By that time, she knew exactly what she wanted. Her ambition was to be the first woman in space.

Nobody said it would be easy. But after the rocket—she

and Georges had launched it from the Morton Street Pier in Greenwich Village—she felt she was on her way. She had blossomed—in every way, much to her frustration—a lot quicker than Georges did. At age seventeen his idea of sex was still to swap chemical formulas. So she finally gave up on him as a lover and decided to wait till college.
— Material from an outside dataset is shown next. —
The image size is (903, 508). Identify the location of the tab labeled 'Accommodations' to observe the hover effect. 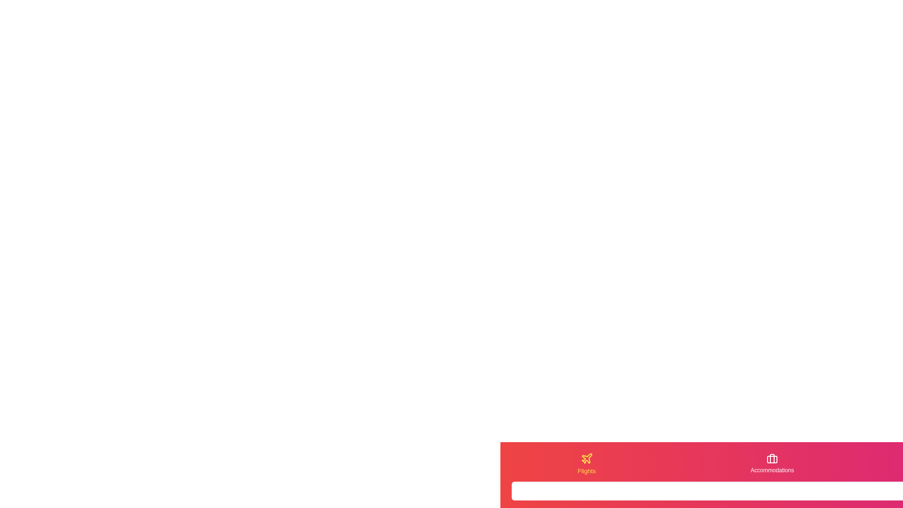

She chose Cal Tech, selected after turning down acceptances from half a dozen prestigious universities in the East. By then, Calypso Andropolous had decided she wanted to get as far away from West Forty-ninth Street as possible. And she never wanted to see another eggplant moussaka as long as she lived.

She also wanted a shorter name, and thus it was that her long Greek surname became merely Andros. That simple change had a liberating effect on her far beyond what she had expected. At last she felt truly American . . . and able to admit to loving nothing better than living off Whoppers and fries. Junk food was, in fact, the thing she missed most here. No, what she missed most was Alan. Still.

Georges had picked MIT, and she did not see him again until he came to Cal Tech for grad school. By that time she was deeply in love with Alan Harris, who was twenty years her senior. She was discovering things about herself she didn't want to know. Harris was a biochemistry professor, tall and darkly handsome, and she wanted desperately to live with him. She knew he was a notorious womanizer, but that didn't matter. She was looking for a missing father and she didn't care. It was what she wanted.

When he broke it off, she thought she wanted to die. The only one she had left to turn to was Georges. And they restarted a friendship as platonic as it had been back at Bronx Science, though it was deeper this time. Georges told her to forget about Harris and just concentrate on a first-rate dissertation.

It was not easy, but she did. Her project involved compressing a big computer program that calculated spacecraft trajectories into a small one that could be operated on a Hewlett-Packard hand calculator. She then devised a way to create voice commands that could free up an astronaut's hands

while he—soon, she told herself, it would be she—handled other controls.

After reading every NASA report that NTIS had released on microfiche, she knew no one there had created anything like it. She also figured out that NASA was a hotbed of careerists, all protecting their own turf. The only obstacle to their accepting her new computer program would be the NIH syndrome—Not Invented Here. It turned out she was right, and wrong.